— Provided text —
□ □ □ □

Definitely give Titebond a call, I suspect there is something very wrong with that batch. I've had some that froze repeatedly last winter and once I got it resuspended properly, it worked fine. Lumpy and extra thick, but it stuck like it should. All Titebond III -- I only use Titebond II for frames.

Peter


----------



## flyin-lowe (May 15, 2014)

If it came from Santa it might have frozen before it got here.


Can you tell I'm bored on a Sunday night????


----------



## windfall (Dec 8, 2010)

Agreed that if it's not setting up at all, something is almost certainly wrong with the manufacture of the batch

Chalking happens when the glue is used at too low an ambient temperture, or materials are too cold. Essentially the glue is drying before it can develop proper chemical bond....it definetly effects the strength and longevity of the bond. How bad is always hard to say as it depends on how much of the bonding occurred before it dried out. Sometimes it's still pretty strong, but anytime you see it chalk up it should be deemed suspect.


----------



## Pete O (Jul 13, 2013)

As mentioned above, simply take it back to Lowe's for an exchange.


----------



## Sky (Jul 7, 2015)

followup - 

I contacted Franklin International through their website and left a note regarding the issue. I did receive a response from them the following day... 

" Have you checked the moisture content of the wood? Titebond II Premium Wood Glue is a water based product in which the water needs to leave the product in order to allow the glue to cure. Is there anything on the surface of the wood that is preventing the glue from drying? 
Please let us know how else we can help. "

I did respond with some additional details - that the wood is pine lumber from a big box store (kiln-dried) purchased years ago, made into furniture which lived in the house near the woodstove (baked dry), and has now been recut/resurfaced (raw unfinished wood) for beehives. I added that the left overs from my previous bottle worked like a charm, this batch just didn't. also gave tehm a link to the this posting on the forum.

That was a week ago... 

not sure if i will hear anything back from them again or not - if they respond further, I'll update this thread.

Since then.... my original glue-ups have finally dried after two weeks - the parts are bonded - i don't know how well (time will tell) and I will be adding screws to back up the glue (the glue was backing up the nails). I'll be visiting with my friendly CSR at Lowes this week to work a swap for a jug from another batch.

Sky


----------



## kilocharlie (Dec 27, 2010)

Thanks for posting - now I'll certainly make a bonding test piece before gluing up a bunch of equipment.

□ □ □ □

— Supplied information —
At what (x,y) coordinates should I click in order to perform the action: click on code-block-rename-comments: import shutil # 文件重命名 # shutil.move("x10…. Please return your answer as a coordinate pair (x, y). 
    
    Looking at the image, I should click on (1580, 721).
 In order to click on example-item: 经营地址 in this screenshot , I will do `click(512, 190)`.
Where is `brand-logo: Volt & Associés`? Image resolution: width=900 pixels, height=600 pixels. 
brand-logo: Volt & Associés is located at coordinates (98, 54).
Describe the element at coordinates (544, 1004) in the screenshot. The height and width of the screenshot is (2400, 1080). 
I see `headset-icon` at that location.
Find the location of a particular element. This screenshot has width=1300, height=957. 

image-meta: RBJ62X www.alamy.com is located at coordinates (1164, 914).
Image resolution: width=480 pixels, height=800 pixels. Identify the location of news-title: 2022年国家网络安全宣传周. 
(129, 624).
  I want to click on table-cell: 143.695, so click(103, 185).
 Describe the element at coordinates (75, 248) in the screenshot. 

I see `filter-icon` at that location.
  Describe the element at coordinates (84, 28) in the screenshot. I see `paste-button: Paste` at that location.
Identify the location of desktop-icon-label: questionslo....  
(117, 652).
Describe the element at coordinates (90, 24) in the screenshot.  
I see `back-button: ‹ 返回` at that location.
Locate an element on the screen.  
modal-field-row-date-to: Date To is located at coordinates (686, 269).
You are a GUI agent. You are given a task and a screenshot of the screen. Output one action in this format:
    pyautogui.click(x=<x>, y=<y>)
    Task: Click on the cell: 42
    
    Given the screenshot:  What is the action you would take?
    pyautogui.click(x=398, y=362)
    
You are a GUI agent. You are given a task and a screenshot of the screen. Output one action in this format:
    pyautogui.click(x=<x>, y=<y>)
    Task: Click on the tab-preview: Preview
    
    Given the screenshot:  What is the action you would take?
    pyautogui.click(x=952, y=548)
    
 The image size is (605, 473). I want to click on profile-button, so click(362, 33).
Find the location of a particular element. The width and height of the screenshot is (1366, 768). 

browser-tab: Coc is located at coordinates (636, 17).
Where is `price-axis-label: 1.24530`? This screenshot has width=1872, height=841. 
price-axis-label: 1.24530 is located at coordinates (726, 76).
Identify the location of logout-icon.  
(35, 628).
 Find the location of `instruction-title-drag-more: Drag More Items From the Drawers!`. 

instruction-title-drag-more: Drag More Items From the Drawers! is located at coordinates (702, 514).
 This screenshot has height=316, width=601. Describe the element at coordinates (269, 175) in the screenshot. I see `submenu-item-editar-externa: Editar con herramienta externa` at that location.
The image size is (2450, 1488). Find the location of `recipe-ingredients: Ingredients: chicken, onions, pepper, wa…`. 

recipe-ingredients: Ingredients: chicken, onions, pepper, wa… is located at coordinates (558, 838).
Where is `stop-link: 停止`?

□ □ □ □

— Prompt A —
Do these statements agree with the glue forum thread? (i) Chalking happens when the glue is used at too low an ambient temperature. (ii) The wood Sky glued was oak. (iii) Peter uses Titebond III for frames. Answer yes or no for each, quoting the words from the thread that decide it.
— Prompt B —
Can you copy out the part of the rows that opens with the line containing "Find the location of a particular element. This" and closes with the line containing "image-meta: RBJ62X www.alamy.com", including both of those lines?

— Written reply A —
(i) Yes: "Chalking happens when the glue is used at too low an ambient temperture, or materials are too cold."
(ii) No: "the wood is pine lumber from a big box store (kiln-dried)"
(iii) No: "I only use Titebond II for frames."

— Written reply B —
Find the location of a particular element. This screenshot has width=1300, height=957. 

image-meta: RBJ62X www.alamy.com is located at coordinates (1164, 914).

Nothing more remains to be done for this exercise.